OK, OK. The Seagull Monument? Here ‘tis (Wiki photo by BigBen2):
And a close-up of the birds (Wiki photo by Ben McKune):
Leaving the Mormons behind, here’s a can’t-miss NatGeo video about swarms of Mormon Crickets:
Back to Dooley. Here’s a 1916 overview shot of the town, from Railroads-of-Montana.com:
See the large white building on the left side of the photo? Here’s what the area looked like after one of the major fires mentioned in the Dooley write-up (from the same website). The building doesn’t look so white:
Moving on to Comertown. Like Dooley, Comertown is now an official ghost town. But unlike Dooley, Comertown actually has a tombstone (photo by Curtis Pattee, from his website “abandoned west”):
Comerstown also has an abandoned train car (photo by Mr. Pattee):
There are more great Northeast Montana shots on his site. Click HERE to check them out.

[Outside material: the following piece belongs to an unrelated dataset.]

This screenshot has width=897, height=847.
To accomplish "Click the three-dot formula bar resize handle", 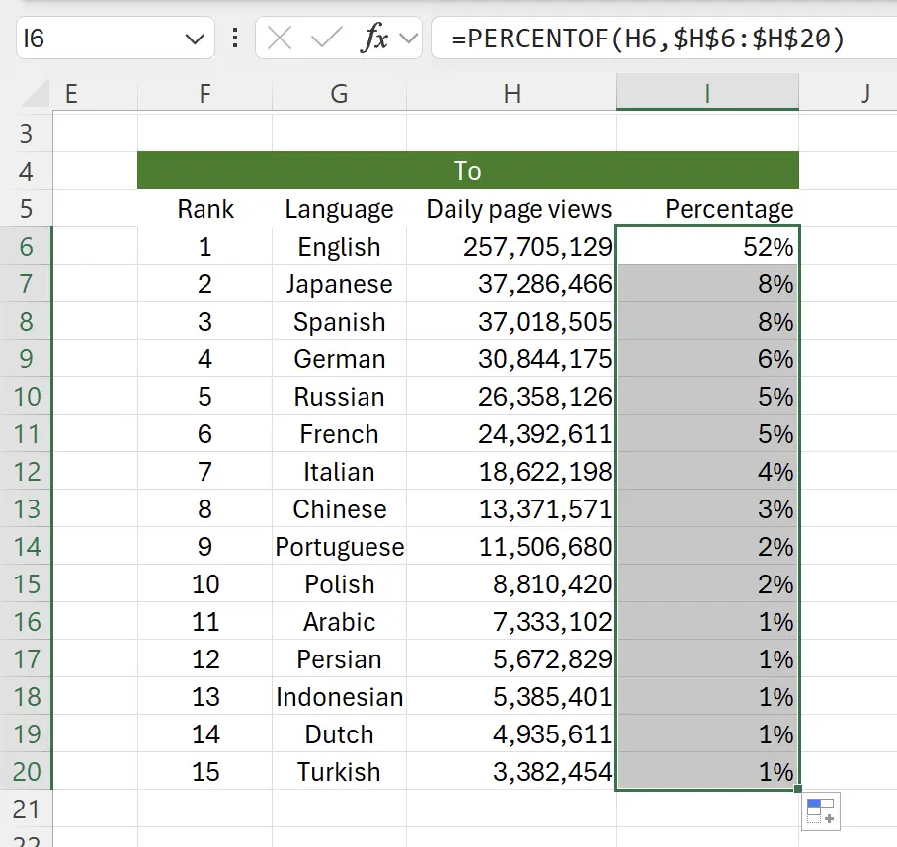I will click(234, 39).
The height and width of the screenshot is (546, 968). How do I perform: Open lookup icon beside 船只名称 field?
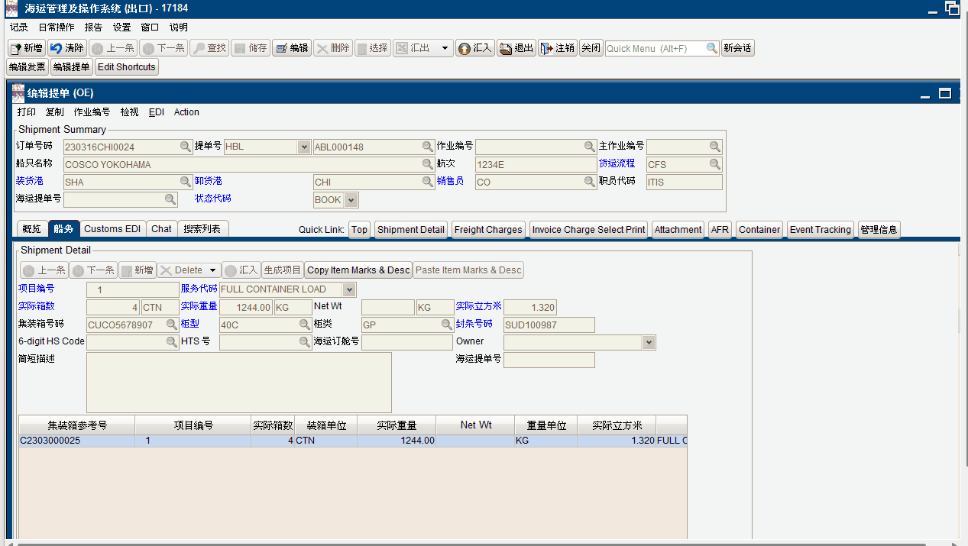pos(428,164)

I then found a funky Comertown video (by Allen Storaasli) in three parts: Part 1 documents a horse race from the “Dooley sign,” finishing in Comertown. Part 2 follows a pick-up driving through the area that was Comertown. Part 3 is a short video tour of an abandoned store building. Not the most thrilling 3½ minutes you’ve ever spent, but far from the worst 3½ minutes you’ve ever spent:
Time for some GE Panoramio shots close to my landing. I’ll start with this, by Hank Snowbirdpix, from about 3 miles SW of my landing (Hank’s caption below):
Elevators at Daleview.
This was a former grain shipping point on what are now abandoned tracks of the Soo Line.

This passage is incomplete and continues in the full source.